The article doesn't posit that the any one frame of perception must be considered absolute, at the cost of others. Only that perception can be subdivided into various spheres, with some being more primary than others. However a person chooses to use that information is up to them. For some, it may be an irrelevant distinction.

With regards to liking or disliking cake, that would be a subjective evaluation.But subjectivity is as much a part of how a person experiences reality as the presence of objects around him, so being able to distinguish between what one likes and dislikes is not trivial, but I wouldn't say that kind of theme has to do with the nature of perception that the article addresses, which is more about being able to run multiple levels of analysis of the reality in front of you. If someone likes cake, that's fine, but that doesn't stop some of the ingredients from being potentially dangerous to their health, for example. Can a person extend their perception to acknowledge that some of the ingredients on the box reasonably shouldn't be present in food, instead of being myopic about their desires?

The thrust of the article is to point out that discernment is important. Whilst that may imply a needed ontology shift, none is being presented at the moment.

What standards do you[1] use to judge whether something is an inferior result?

If you bake a pie, and I bake a pie, and all our friends try both pies, and they think my pie is delicious but your pie is mediocre, or bad, is there some sense in which your pie is, nonetheless, not inferior?

What if, following my approach, I am able to bake ten desserts, all different, but all widely acknowledged to be delicious; whereas you, following your approach, can only bake ten different pies (some good, some not so great), and are at a loss as to how to make any of the other things I can make? Is there some sense in which your approach is not inferior?

What sort of alternative ontology would you apply to this scenario, and why?

(Disclaimer: I have not yet read the linked post by Wei Dai; I will comment further when I’ve done so. UPDATE 2019-02-01: I’ve read it now, see sibling comment.)

[1] Or, if not you, then whoever subscribes to the mindset in question (whom you are representing in this conversation).

“view them as a set of open-ended concepts that have yet to reach a satisfactory conclusion“ is a good description of how I feel about this post.

Mod note: Made the post an actual link-post and replaced the dots with our dividers.
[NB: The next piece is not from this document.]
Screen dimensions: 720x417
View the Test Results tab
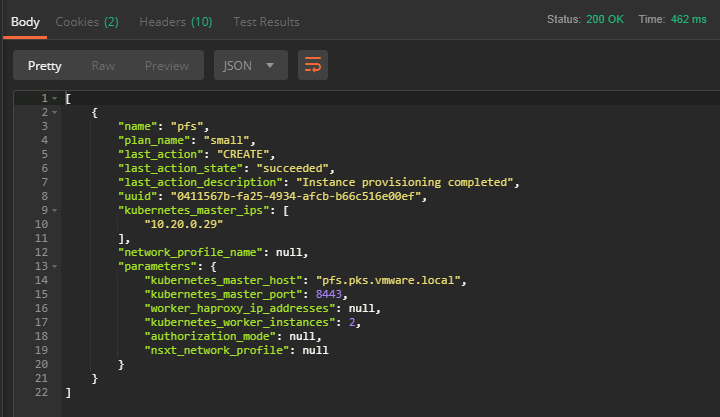(266, 21)
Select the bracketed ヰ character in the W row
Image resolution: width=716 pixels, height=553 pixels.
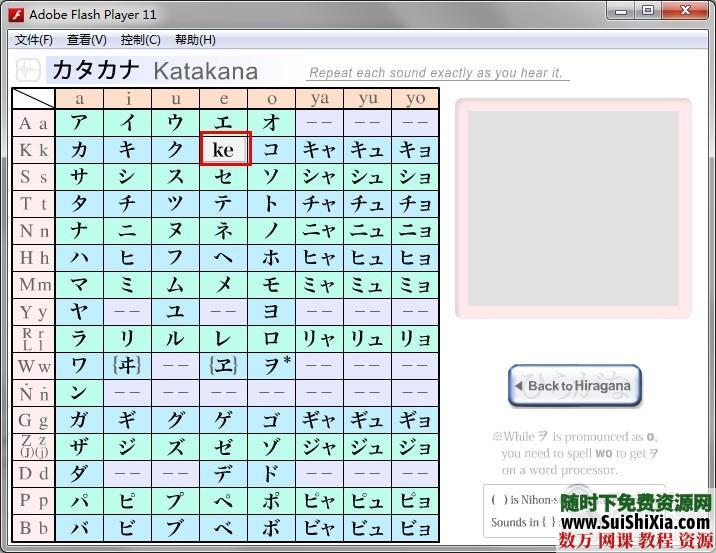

Let me know if you want me to change it back.

Also: Sorry, this post ended up in our spam-review queue and it took us a few hours to get around to approving it. This means this post just became publicly visible at the top of the frontpage.

Thanks for the info. No worries

The link post is fine, but to say that the contracted article is a series of "quotes" is a mislabeling, I think. I would call in an excerpt, extract or something similar, so I added that on to the end instead. Is that okay?

Yep, sure! I only wanted to be helpful!

Does anyone know how to make the space between paragraphs bigger? No matter how many times I hit "spacebar" in the "edit" view , the distances remains the same when the article gets published.

Usually contracting whitespace helps clean up a lot of formatting glitches that people accidentally introduce, but agree that it's sometimes annoying. I think you should be able to get around it by creating empty paragraphs with whitespace characters in it, or alternatively you could make additional use of dividers.

«Rare are those whose conception of reality is not exclusively dependent on their perception of it, who understand that there are things which you know and things which you don’t know, and in between are several doorways, of which one is called “Perception”; this door must be entered with prudence.»

I’m saving this in my personal notes. Beautiful.